For such a small spot, St Dunstan-in-the-East has been through a lot; the twelfth-century church was almost wrecked in the Great Fire of London of 1666, but Sir Christopher Wren added a tower and steeple in an attempt to patch it up. It was damaged again in the Blitz of 1941, but Wren’s creation remains standing and now nature is reclaiming the ruins granting it a beautiful half-forgotten, peaceful atmosphere, with climbers running up entire walls. Although it’s right near a Premier Inn, its location in the back streets means most people don’t know it’s there. At any time, it promises to be a pretty spot to stop and think.

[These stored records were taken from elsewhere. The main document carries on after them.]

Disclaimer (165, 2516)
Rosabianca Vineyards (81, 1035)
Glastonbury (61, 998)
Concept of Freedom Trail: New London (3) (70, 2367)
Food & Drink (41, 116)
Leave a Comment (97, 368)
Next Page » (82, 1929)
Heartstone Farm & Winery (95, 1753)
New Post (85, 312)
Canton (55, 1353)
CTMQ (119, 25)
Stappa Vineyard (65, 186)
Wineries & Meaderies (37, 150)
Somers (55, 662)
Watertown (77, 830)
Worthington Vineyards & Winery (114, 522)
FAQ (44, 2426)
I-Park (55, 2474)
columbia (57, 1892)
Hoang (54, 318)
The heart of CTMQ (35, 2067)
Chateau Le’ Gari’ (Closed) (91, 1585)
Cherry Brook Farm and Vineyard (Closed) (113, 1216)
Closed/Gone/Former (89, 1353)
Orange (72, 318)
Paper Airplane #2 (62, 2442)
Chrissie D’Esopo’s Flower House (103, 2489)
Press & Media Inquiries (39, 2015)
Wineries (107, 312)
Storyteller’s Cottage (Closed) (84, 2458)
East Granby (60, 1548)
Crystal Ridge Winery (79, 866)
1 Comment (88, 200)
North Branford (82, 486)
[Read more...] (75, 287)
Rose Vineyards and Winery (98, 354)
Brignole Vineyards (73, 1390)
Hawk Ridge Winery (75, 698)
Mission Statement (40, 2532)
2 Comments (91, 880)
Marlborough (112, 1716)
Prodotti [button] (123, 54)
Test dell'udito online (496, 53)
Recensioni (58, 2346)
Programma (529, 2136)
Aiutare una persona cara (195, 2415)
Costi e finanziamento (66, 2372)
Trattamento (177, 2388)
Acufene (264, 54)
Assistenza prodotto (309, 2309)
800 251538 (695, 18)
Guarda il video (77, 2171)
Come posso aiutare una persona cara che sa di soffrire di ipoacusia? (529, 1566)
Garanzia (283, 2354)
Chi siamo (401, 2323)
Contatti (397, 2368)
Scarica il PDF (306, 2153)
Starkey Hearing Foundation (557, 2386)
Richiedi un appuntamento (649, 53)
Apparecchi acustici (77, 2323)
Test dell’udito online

The first temple of its kind to be built in the UK, this red-roofed haven is moments away from Wimbledon Common. It’s a Thai Buddhist temple but anyone is welcome to visit the temple or walk around in the grounds, and the sanctuary garden is a top spot for quiet. No one speaks in a raised voice around here, and there are little signs with positive thoughts and affirmations. They also hold regular meditation classes and silent retreats.
Book-related places breathe out calm, thoughtful vibes by their nature. While the British Library and the reading room at the Wellcome Trust remain firm, if obvious, favourites, a rising contender is Word on the Water, the 1920s Dutch barge that has been converted into a floating bookshop. Located on Granary Square (arguably a quiet spot unto itself as long as you stick to the canal away from the water fountains), it offers a polar opposite experience to the sprawl and stress around the station.